**Problem A**
From the text on the 2011 protest wave, write out the passage between "But there is" and "of the individual.", inclusive.
**Problem B**
Put this sentence from the text on the 2011 protest wave into Spanish: "The media began a frantic search for parallels."
**Problem C**
Write what comes next in the text on the 2011 protest wave, picking up after its final sentence.

**Text provided**
%%

2011 was a year unlike many others. Change was in the air. Revolutions, protests and demands for equality. In the West. In the East. In the Arab world. It’s something I examine in the updated edition of my book The Blogging Revolution (recently released in India).
A new book by Paul Mason, Why It’s Kicking Off Everywhere: The New Global Revolutions, continues the investigation and asks why the collision globally between technology and discontent is a heady brew:
If the Arab spring had happened in isolation, it might have been categorised as a belated aftershock of 1989; if the student unrest had been part of the normal cycle of youth revolt, it could have been quickly forgotten. But the momentum gathered, from Iran to Santa Cruz, to London, Athens and Cairo.
The media began a frantic search for parallels. Nigel Inkster, former director of operations for Britain’s Secret Intelligence Service, told me: “It’s a revolutionary wave, like 1848.” Others found analogies with 1968 or the fall of the Berlin Wall in 1989. In late January 2011, I sat with veteran reporters in a TV newsroom and discussed whether this was Egypt’s 1905 or its 1917.
But there is something in the air that defies historical parallels: something new to do with technology, behaviour and popular culture. As well as a flowering of collective action in defence of democracy, and a resurgence of the struggles of the poor and oppressed, what’s going on is also about the expanded power of the individual.
For the first time in decades, people are using methods of protest that do not seem archaic or at odds with the contemporary world; the protesters seem more in tune with modernity than the methods of their rulers. Sociologist Keith Kahn-Harris calls what we’re seeing the “movement without a name”: a trend, a direction, an idea-virus, a meme, a source of energy that can be traced through a large number of spaces and projects. It is also a way of thinking and acting: an agility, an adaptability, a refusal to accept the world as it is, a refusal to get stuck into fixed patterns of thought. Why is it happening now? Ultimately, the explanation lies in three big social changes: in the demographics of revolt, in technology and in human behaviour itself.

%%

**Collected data**

%%

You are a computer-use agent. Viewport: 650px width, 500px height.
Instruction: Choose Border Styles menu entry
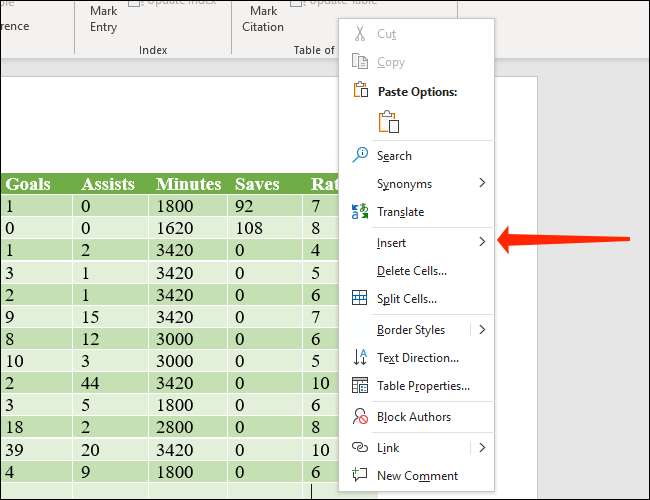410,329
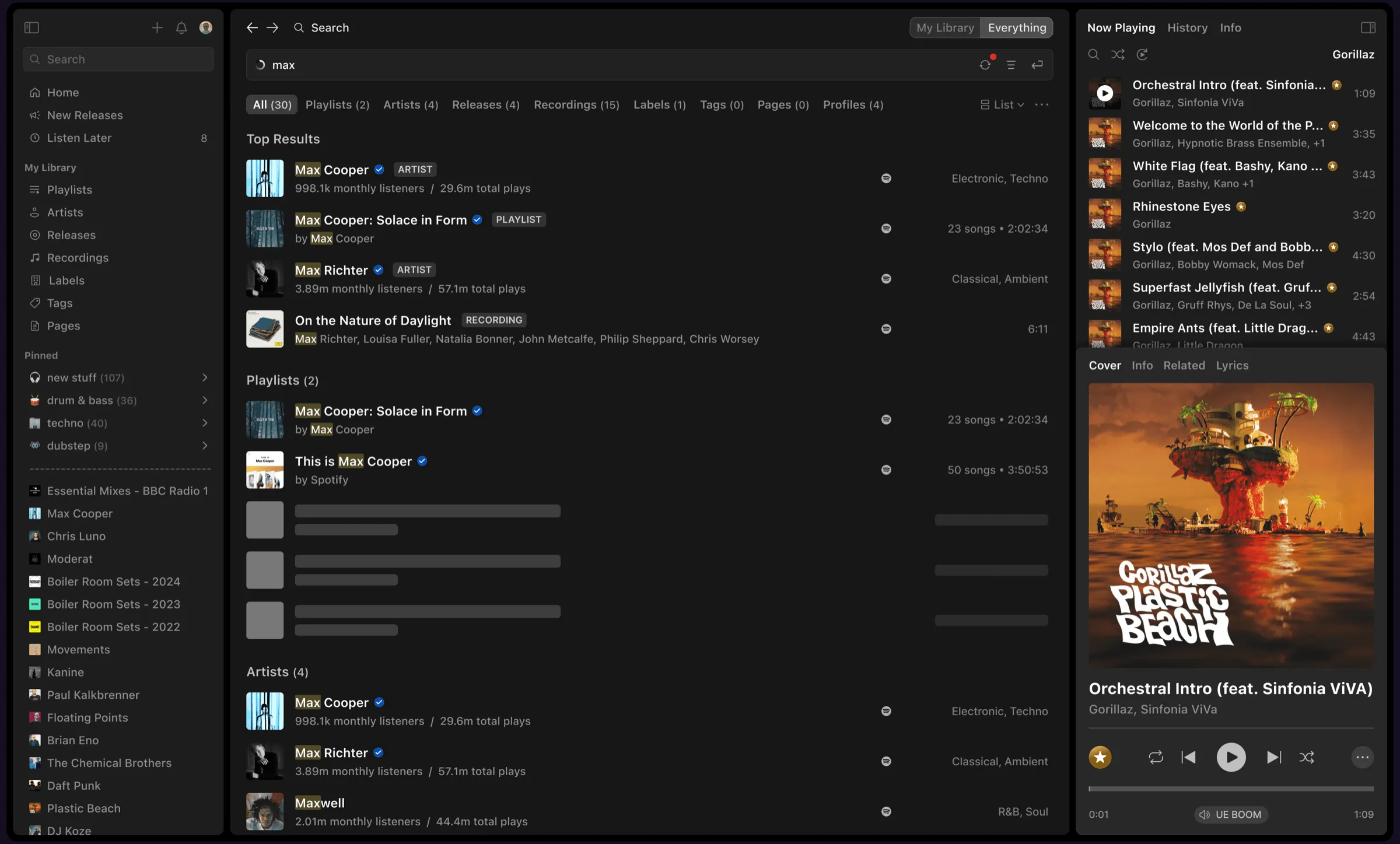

%%

**Task output A**
But there is something in the air that defies historical parallels: something new to do with technology, behaviour and popular culture. As well as a flowering of collective action in defence of democracy, and a resurgence of the struggles of the poor and oppressed, what’s going on is also about the expanded power of the individual.

**Task output B**
Los medios de comunicación emprendieron una búsqueda frenética de paralelos.

**Task output C**
At the centre of all the protest movements is a new sociological type: the graduate with no future. In North Africa there is a demographic bulge of young people, including graduates and students, who are unable to get a decent job – or indeed any job. By 2011, there was 20% youth unemployment across the region, where two-thirds of the population is under the age of 30. In Libya, despite high GDP growth, youth unemployment stood at 30%. But youth unemployment is not a factor confined to North Africa. In Spain, in 2011 youth unemployment was running at 46%, a figure partially ameliorated by the tendency for young Spaniards to live off their extended families. In Britain, on the eve of the student riots of 2010, youth unemployment stood at 20%.
The financial crisis of 2008 created a generation of twentysomethings whose projected life-arc had switched, quite suddenly, from an upward curve to a downward one. The promise was: “Get a degree, get a job in the corporate system and eventually you’ll achieve a better living standard than your parents.” This abruptly turned into: “Tough, you’ll be poorer than your parents.” The revolts of 2010–11 have shown, quite simply, what this workforce looks like when it becomes collectively disillusioned, when it realises that the whole offer of self-betterment has been withdrawn.